The first thing that one should realize is that the question is not now whether we should or not build a developer community. The current state of 93% of all contributions done by Sun is not an optimal state and does not profit anybody. If this figure does not change in favour of community contribution, quite frankly, the fact to open-source the whole monster will mean a net loss for Sun. Since it is most likely that the 7% of community contributions simply create more than that amount of overhead in the work amount of Sun engineers/QA/UserEx/administration. So, what is the solution? Close it again and release time to time a free (as beer) version of StarOffice? I do not think so! The only option that is having any sense is to build the developer community beyond the critical mass that brings a net win. Only then we can profit fully from the advantages of open-source model.
Hunting without target?
Almost everybody will agree that it is quite unlikely (although statistically possible) to kill a rabbit, a deer or a pheasant by shooting into a forest and hoping that the target will find the bullet. It is somehow similar with community building. We have to be proactive in this task. Determine what can attract developers and do exactly that; determine what can hinder community participation and try to eliminate it as much as it is reasonably possible.
I pointed out some of the issues in my OOoCon2006 talk in Lyon. Quite frankly, I do not really believe that giving ODF talks in different conferences (although important from the marketing point of view) will bring any developer community to life. It is still in the line of what I would call marketing of the product as opposed to the marketing of the project. Maybe it is a time to have a developer speak to potential developers. Being able to understand one's target audience is not only an advantage, but a vital necessity for this task.

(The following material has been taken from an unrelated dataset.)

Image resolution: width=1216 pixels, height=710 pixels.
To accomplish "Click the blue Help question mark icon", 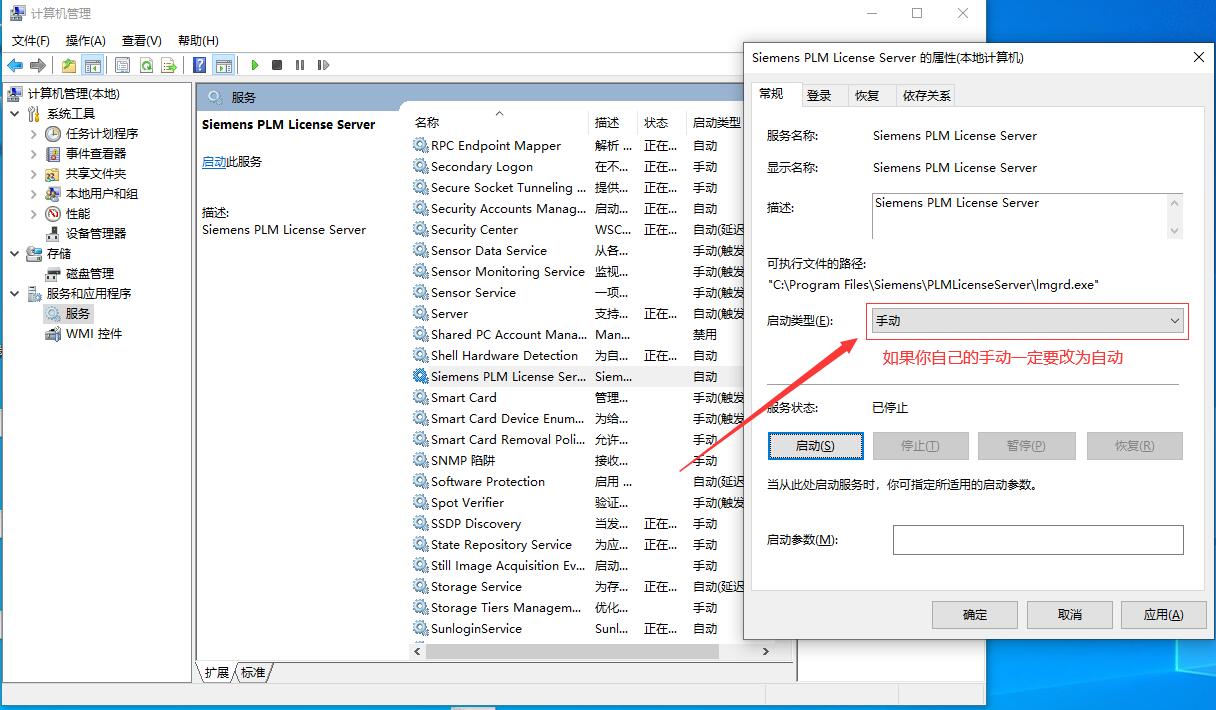I will pyautogui.click(x=200, y=65).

Waste their time, lose them
The miracle about the FOSS contributors is that they are really ready to spend their time giving out free work as long as they see that they make a difference and they satisfy their thirst of intellectual challenges. But if these intellectual challenges are hindered by a big stone laid on their chest, they are likely to go somewhere else where they will have more impact and feel more like they matter. Yes, it will require some extra work to lower the barriers for external contributors, but the discounted benefit for sure overweights the cost.

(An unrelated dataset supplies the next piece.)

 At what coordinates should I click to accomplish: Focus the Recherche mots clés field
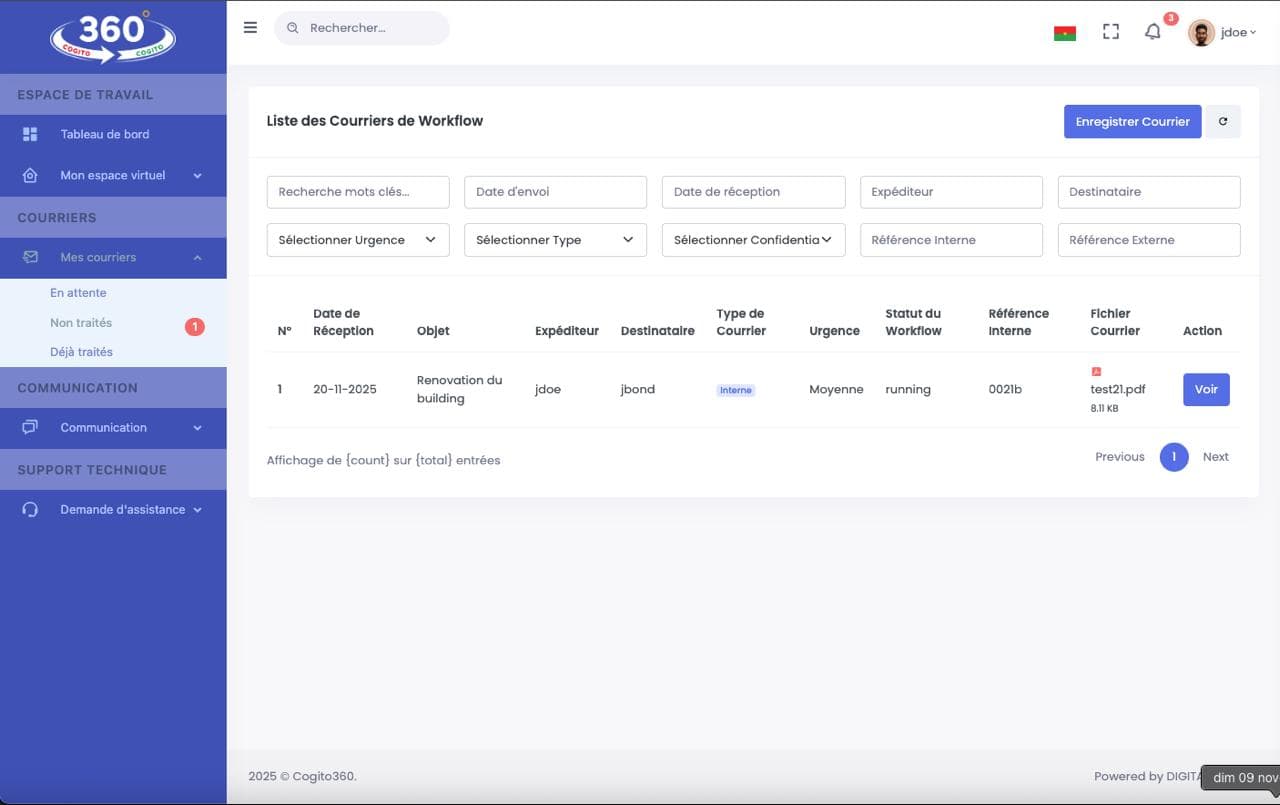(x=357, y=192)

A frustrated employee might voice her frustration but will eventually STFU because her family needs the money. A frustrated FOSS contributor will voice her frustration (if the project is lucky) and eventually exit. Because the time spent fighting with the dragon means less time spent with those whom she loves and who love her. It is as simple as that.
Agile, XP vs. "Big Design Up Front"?
It has to be encoded somewhere in the human genes that when something is not giving optimal solution, a complete negation of that approach is considered as the miraculous way out. This specification discussion shows is also in a clear way. I do not really think that the two approaches are mutually exclusive and fundamentally incompatible. The truth is somewhere in the middle. A project of the size of the OpenOffice.org cannot live without any up front design. On the other hand, transposing Hamburg workflow into a normative specification process looks kind of sick too. Nobody ever can defend an idea that saving 10 minutes of his time is worth adding hours to the time wasted by others. Maybe it is now the time to gather all stakeholders and sit together as community and come up with a process that is satisfying all parts. If we are more inspired by agile principles (I speak about principles, not rules and fit-all methods), the overall quality of the product will benefit and - it is very likely, that in middle term - the developers, QA and UserEx will be less overworked too.